Salazar a soutenu que, au contraire, Cuba est garante de la sécurité américaine à la frontière sud, en particulier dans la mer qui sépare les deux pays au large de la Floride.
Il a indiqué qu’il n’existe aucune base objective pour le décret signé par le président Donald Trump le 29 janvier dernier, « par lequel le gouvernement américain empêche les pays tiers de vendre du pétrole à Cuba ».
Selon cette disposition, a-t-il déclaré, l’île des Caraïbes constitue « une menace extraordinaire et inhabituelle pour la sécurité des États-Unis », affirmation qu’il a qualifiée d’infondée.
« Cuba représente-t-elle un risque militaire pour les États-Unis ? En aucun cas », a-t-il déclaré, rappelant que Washington est la principale puissance militaire mondiale et que l’île n’a jamais voulu et ne veut toujours pas entrer en guerre avec cette nation ni avec aucune autre.
Le membre du Secrétariat du PCT a également souligné que La Havane a été et reste l’un des principaux défenseurs d’une « zone de paix dans les Caraïbes », exempte d’armes à fort potentiel destructeur, telles que les armes nucléaires, que les États-Unis possèdent et utilisent comme moyen de chantage pour asservir les peuples et imposer leur domination, a-t-il dénoncé.
Il a plutôt affirmé que l’île « maintient des accords de lutte commune contre le trafic de drogue qui pourrait circuler par voie maritime entre les deux territoires, et qu’elle respecte scrupuleusement », a-t-il souligné.
Salazar a estimé que Cuba est un exemple de défense de la dignité et de la souveraineté nationales, une place conquise en janvier 1959 grâce à une révolution populaire à 90 miles de l’impérialisme américain.
Il a averti que cet exemple pour les peuples est ce que Trump et l’impérialisme yankee cherchent à détruire.

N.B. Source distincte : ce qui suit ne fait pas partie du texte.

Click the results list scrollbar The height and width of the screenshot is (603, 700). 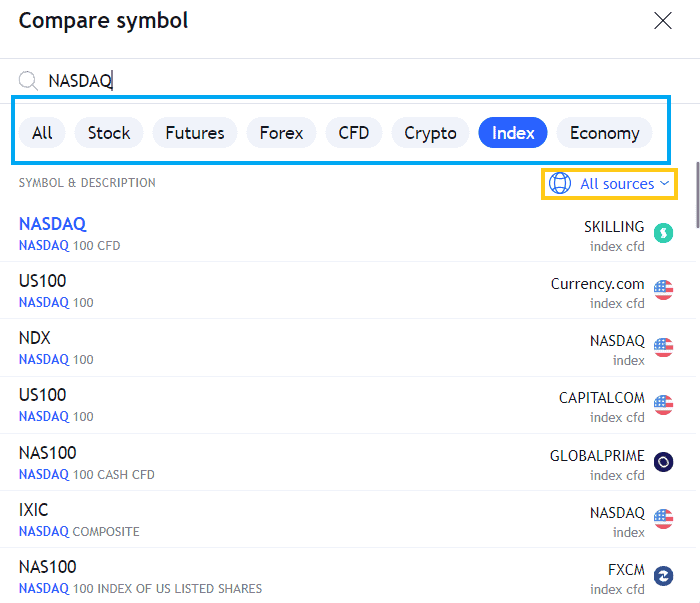[x=697, y=195]
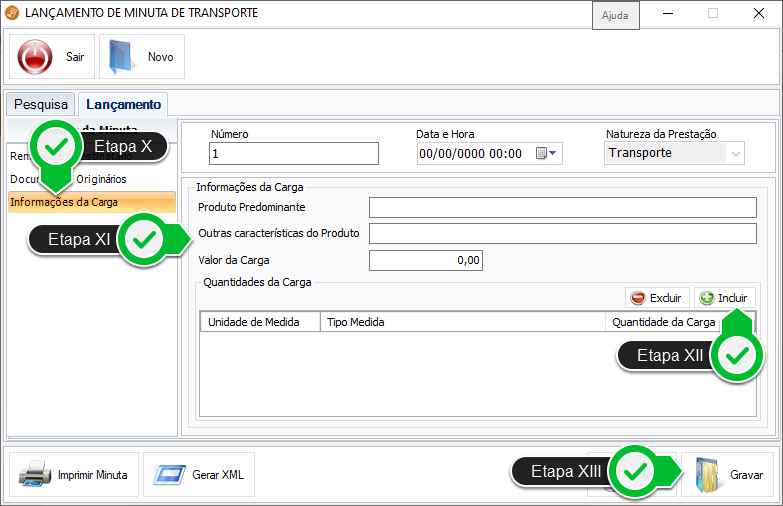This screenshot has height=506, width=783.
Task: Focus the Produto Predominante text field
Action: click(x=562, y=207)
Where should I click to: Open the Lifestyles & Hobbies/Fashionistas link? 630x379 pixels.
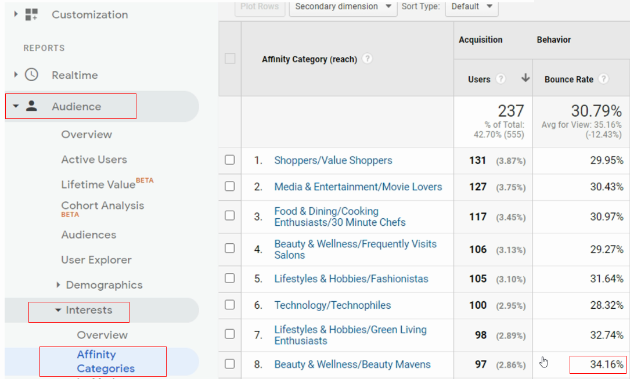(x=351, y=279)
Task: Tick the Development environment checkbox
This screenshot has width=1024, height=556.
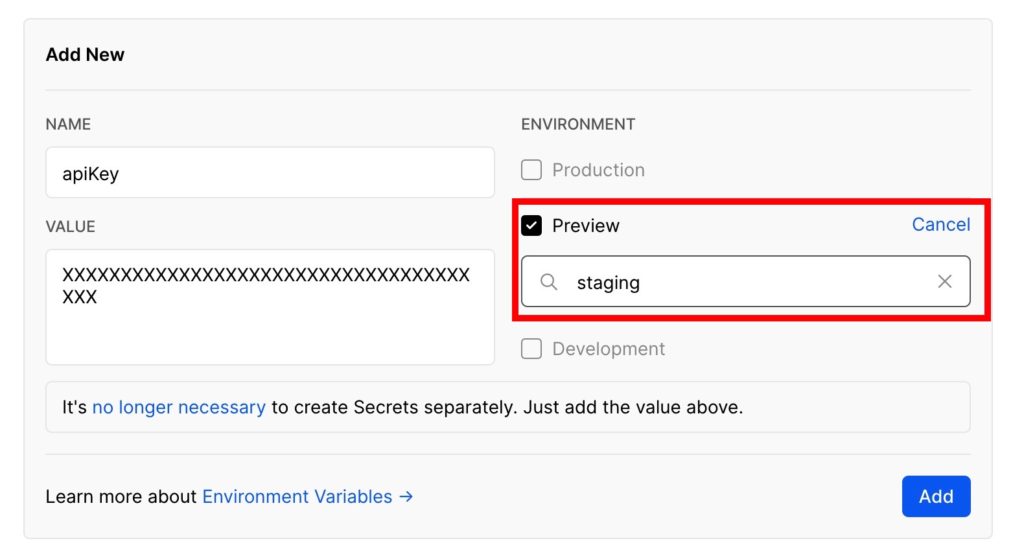Action: pyautogui.click(x=532, y=349)
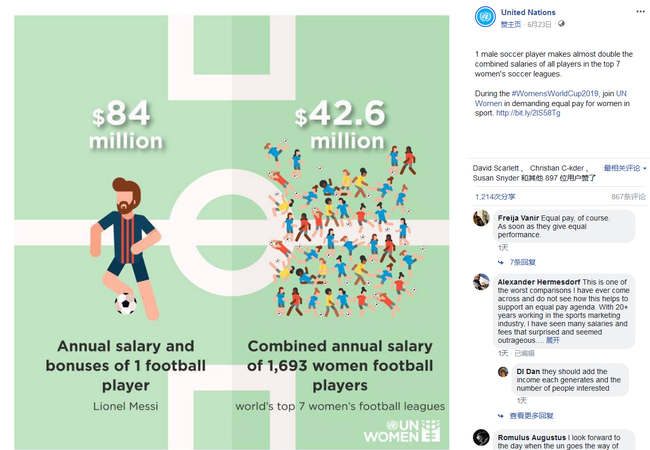Click the UN Women logo in the image

pyautogui.click(x=401, y=432)
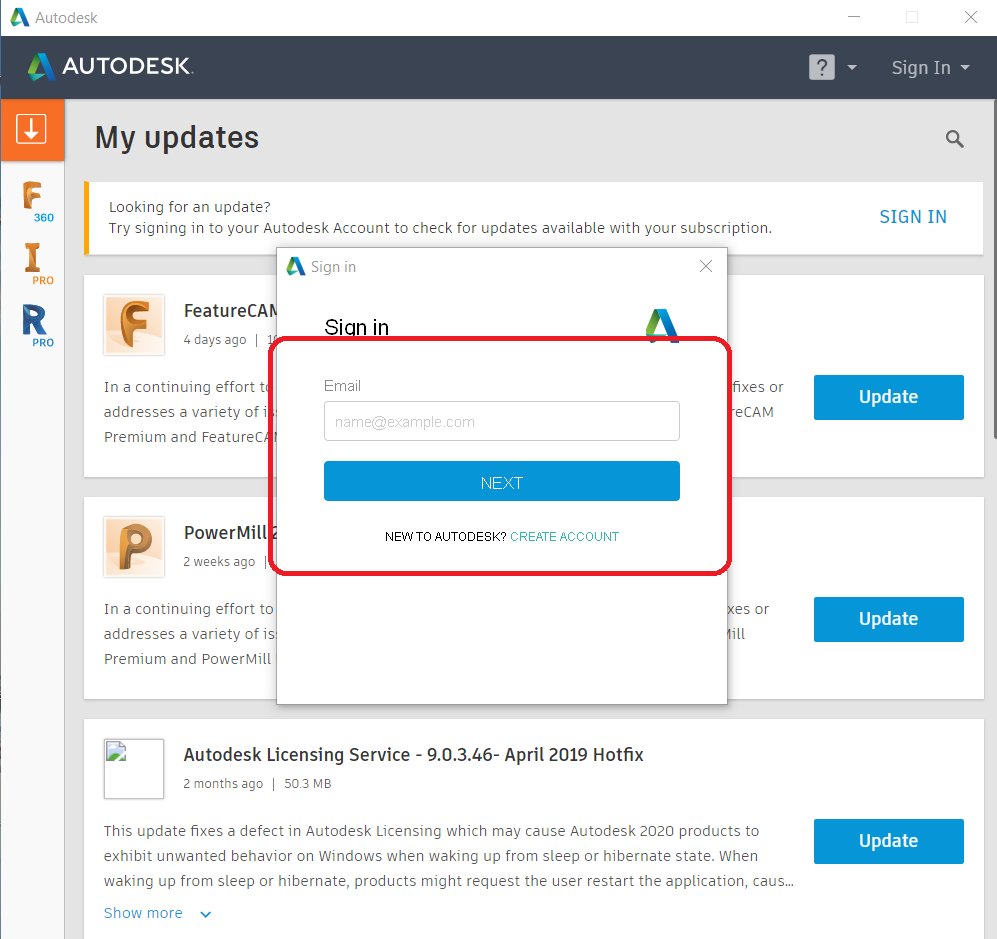The image size is (997, 939).
Task: Select the ReCap Pro sidebar icon
Action: (x=33, y=325)
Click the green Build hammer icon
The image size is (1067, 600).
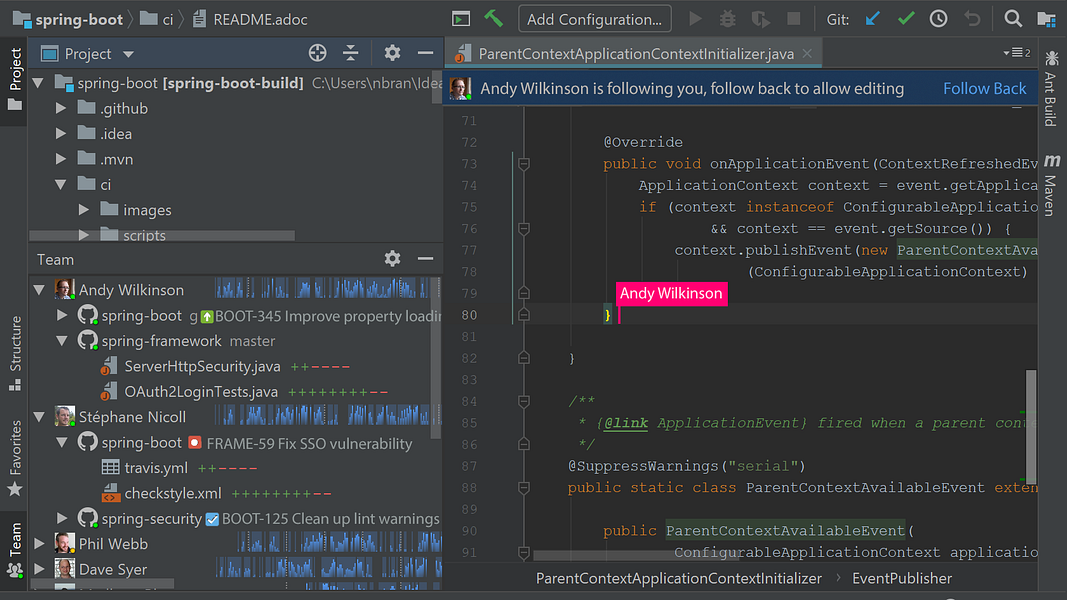492,19
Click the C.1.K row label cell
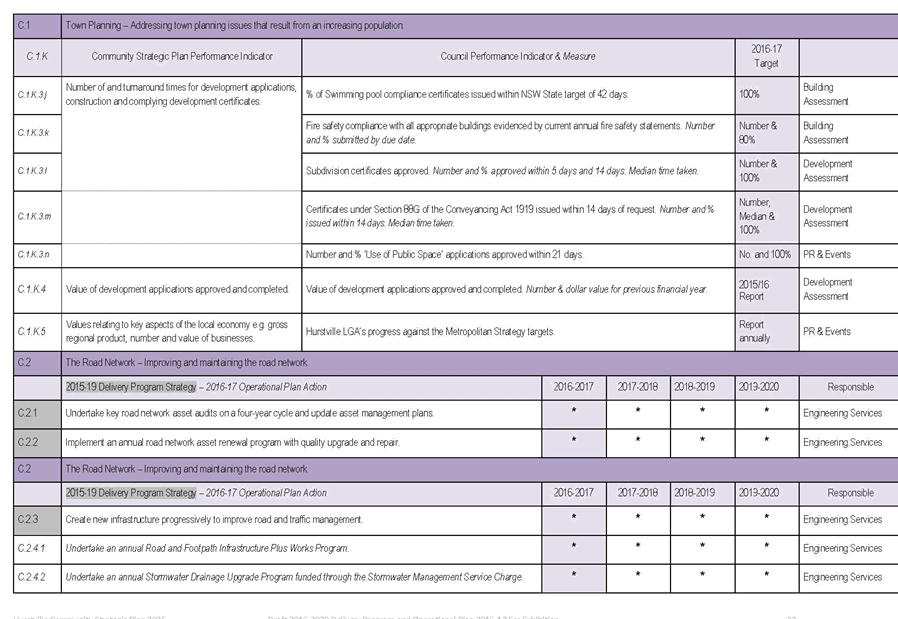Viewport: 898px width, 619px height. click(38, 57)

Comme à d’autres occasions, a-t-il soutenu, la Maison Blanche recourt au mensonge pour créer un climat hostile et justifier ses agressions contre ce pays et d’autres qui ne se soumettent pas à ses diktats.

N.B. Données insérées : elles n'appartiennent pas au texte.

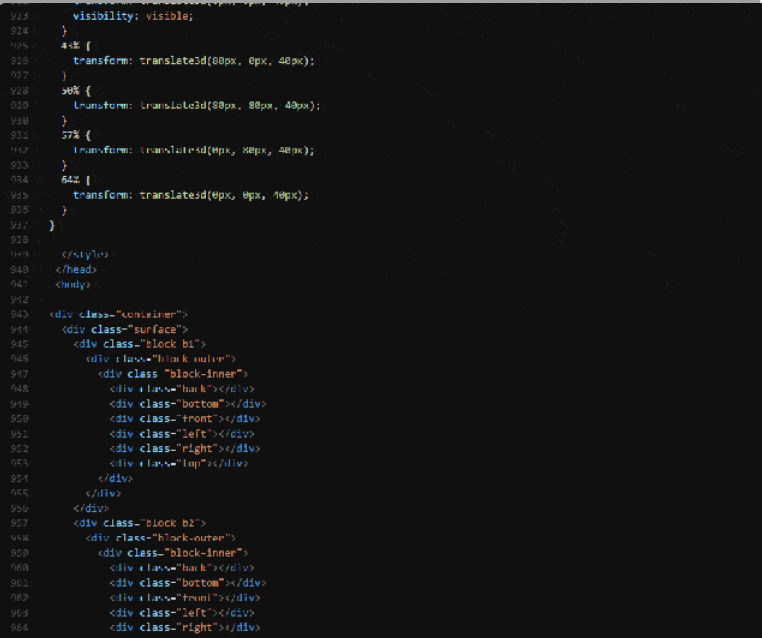This screenshot has width=762, height=638.
Task: Click the 64% keyframe selector
Action: click(70, 180)
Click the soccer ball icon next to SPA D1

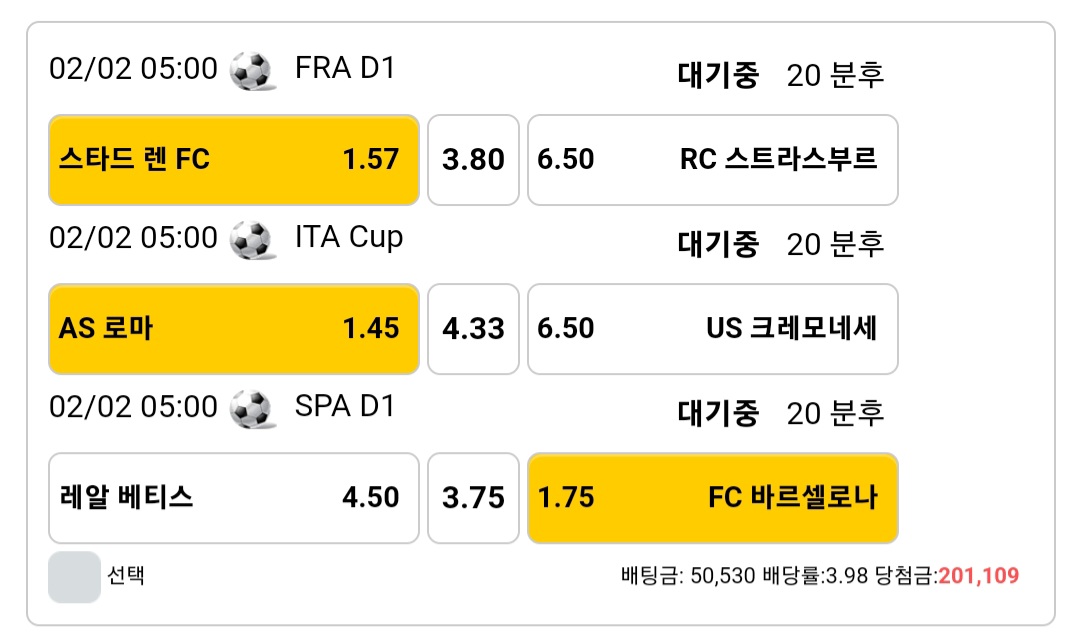click(252, 409)
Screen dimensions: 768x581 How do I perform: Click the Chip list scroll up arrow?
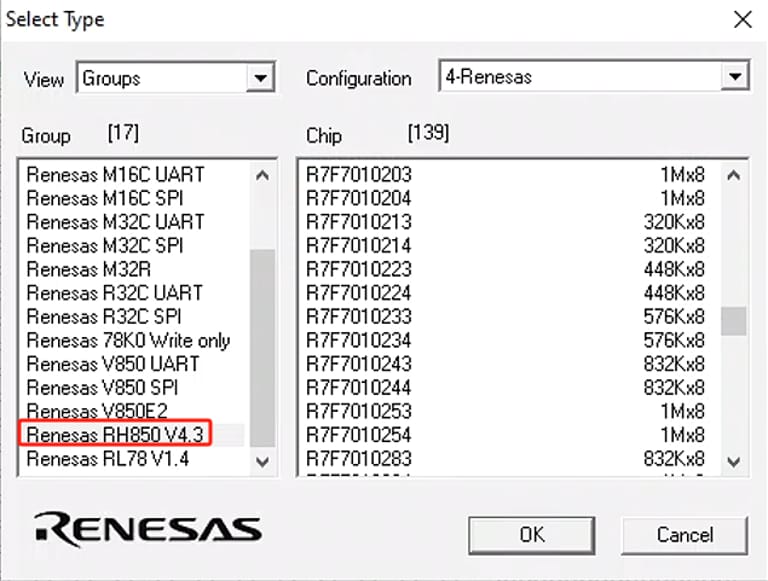(734, 175)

Il a assuré que Cuba résiste et résistera, comme elle l’a fait face à d’autres épreuves imposées par l’impérialisme yankee.
Il a affirmé que les gouvernements et les peuples qui accordent de l’importance à la dignité et à la souveraineté nationales continueront à la soutenir, avec la certitude absolue que l’indépendance du peuple et de la nation cubains prévaudra.